Research Overview

As a Ph.D. researcher in the Department of Physics at the University of Maryland, my work primarily focuses on the fundamental processes governing space and astrophysical plasmas.

Plasma Physics & Kinetic Theory

Plasma, often referred to as the fourth state of matter, constitutes over 99% of the visible universe. Understanding its dynamics requires bridging macroscopic fluid models (magnetohydrodynamics) and microscopic kinetic theory. My research delves into collisionless plasma regimes where traditional fluid approximations break down, necessitating a rigorous kinetic approach to describe particle distribution functions and wave-particle interactions.

Magnetic Reconnection

Parker-Sweet Magnetic Reconnection Diagram A cross-section through four magnetic domains undergoing separator Parker-Sweet reconnection.

Magnetic reconnection is a universal topological restructuring of magnetic fields that explosively converts stored magnetic energy into particle kinetic energy, thermal energy, and particle acceleration. This fundamental process is the primary driver behind solar flares, coronal mass ejections, and geomagnetic substorms in the Earth’s magnetotail.

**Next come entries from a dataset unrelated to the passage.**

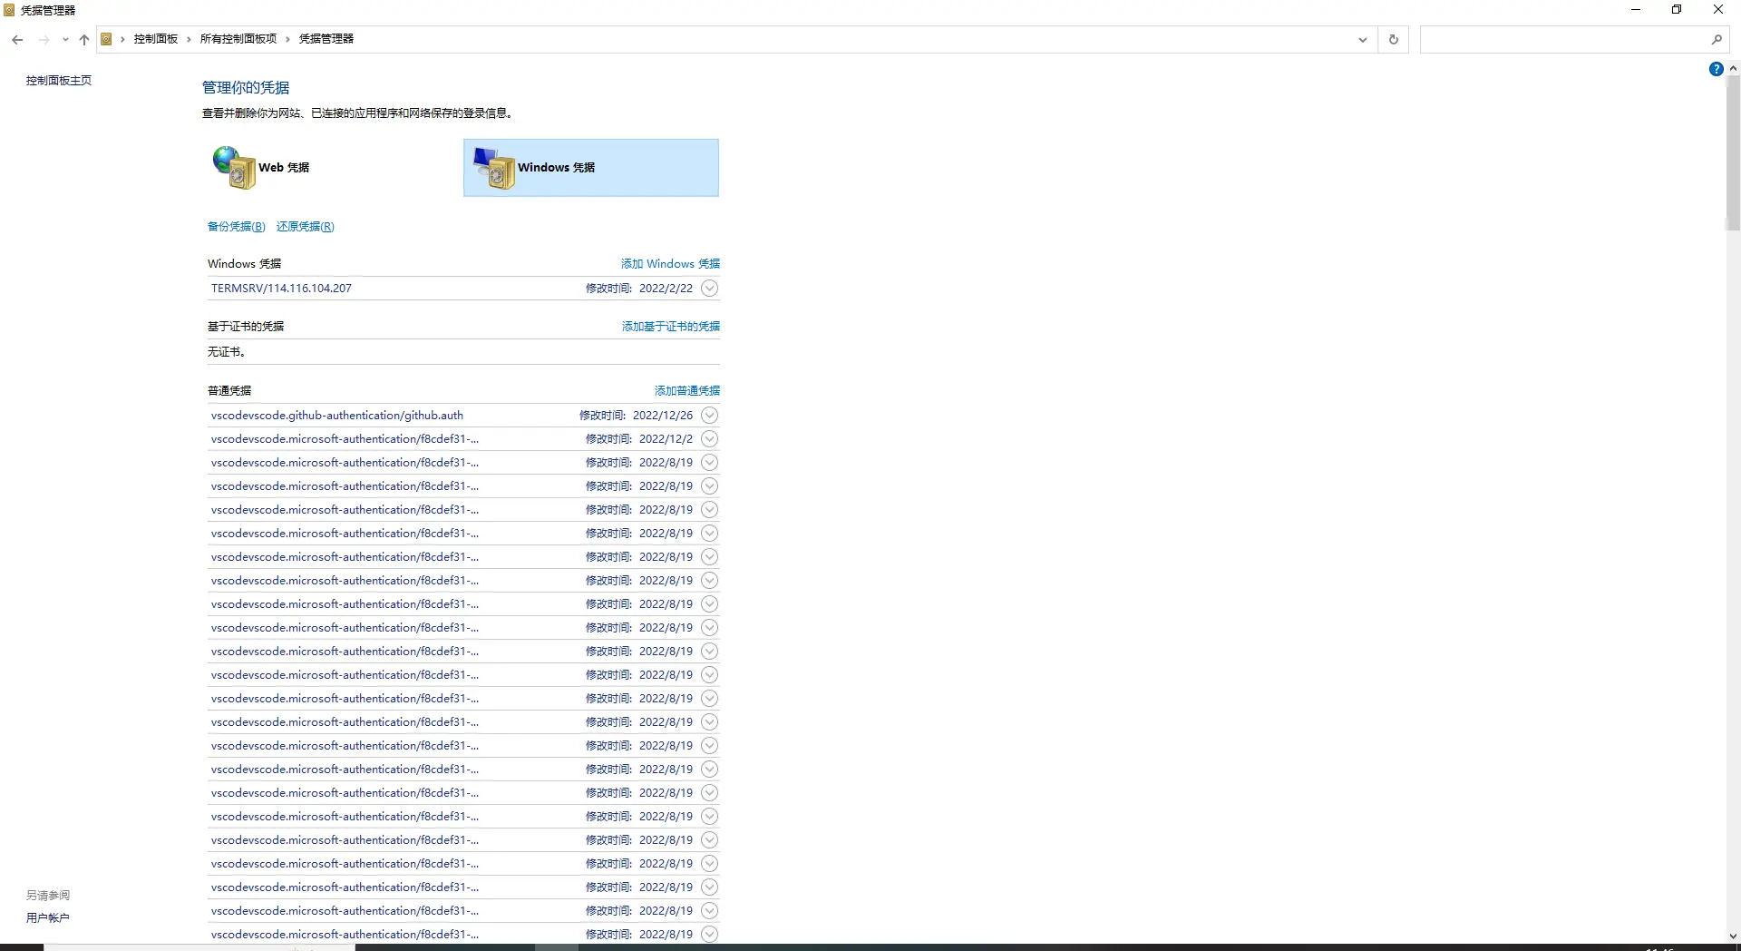Open the help question mark icon

point(1716,69)
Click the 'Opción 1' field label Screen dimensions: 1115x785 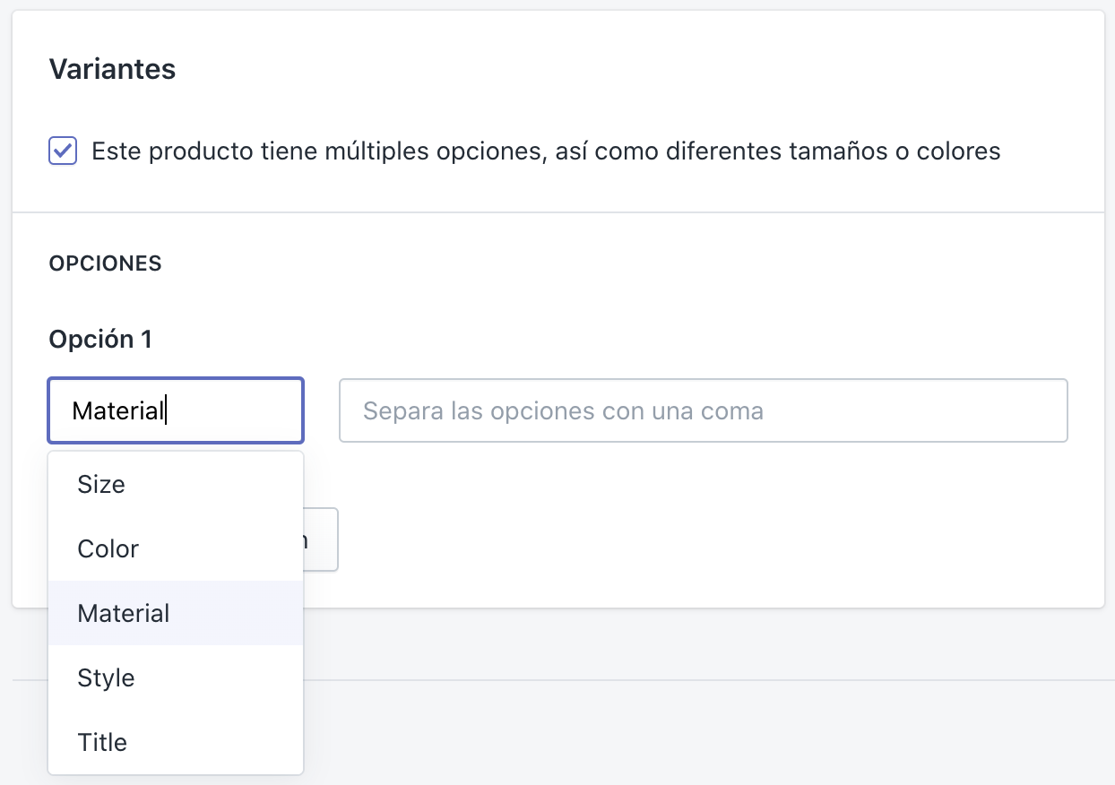(x=100, y=340)
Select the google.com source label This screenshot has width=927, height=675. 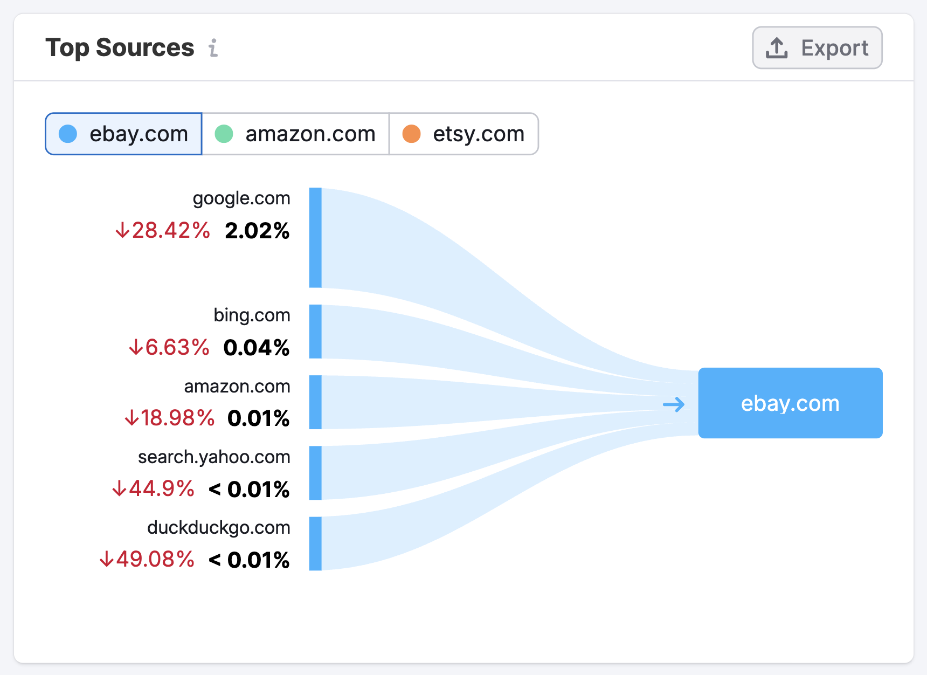pos(241,198)
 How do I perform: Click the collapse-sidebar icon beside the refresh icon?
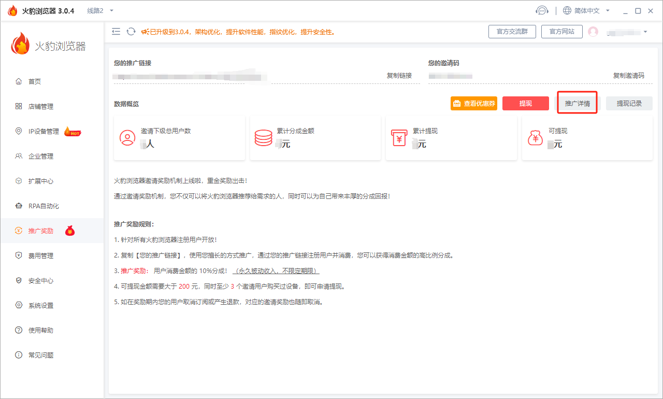(116, 31)
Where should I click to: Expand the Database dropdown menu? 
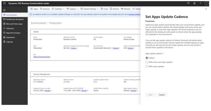pos(58,9)
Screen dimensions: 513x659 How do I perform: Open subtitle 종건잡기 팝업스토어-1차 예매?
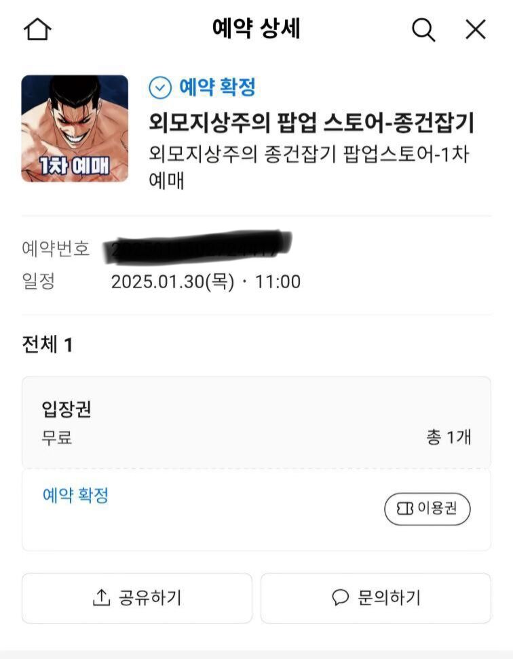point(309,167)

My investigations center on the microscopic kinetic physics of the diffusion region—the highly localized domain where the ideal MHD frozen-in condition is violated. I focus on understanding the mechanisms that facilitate this breakdown, the resulting reconnection rates, and the subsequent energy partitioning between different plasma species.

Electron and Ion Heating

A critical unresolved problem in space physics is the exact mechanism of energy dissipation and heating during magnetic reconnection and turbulence. I study the differential heating of electrons and ions, exploring how mechanisms such as wave-particle interactions, stochastic heating, and coherent structures contribute to the energization of the plasma. Understanding this thermodynamic evolution is essential for interpreting in-situ spacecraft measurements in the heliosphere.

Pickup Ions

Pickup ions, created when neutral atoms are ionized and subsequently “picked up” by the ambient solar wind magnetic field, provide crucial diagnostics of the local interstellar medium and internal heliospheric boundaries. My work involves analyzing the kinetic properties of these non-thermal populations, their interaction with the background solar wind, and their role in modulating the overall thermodynamics of the expanding solar wind plasma.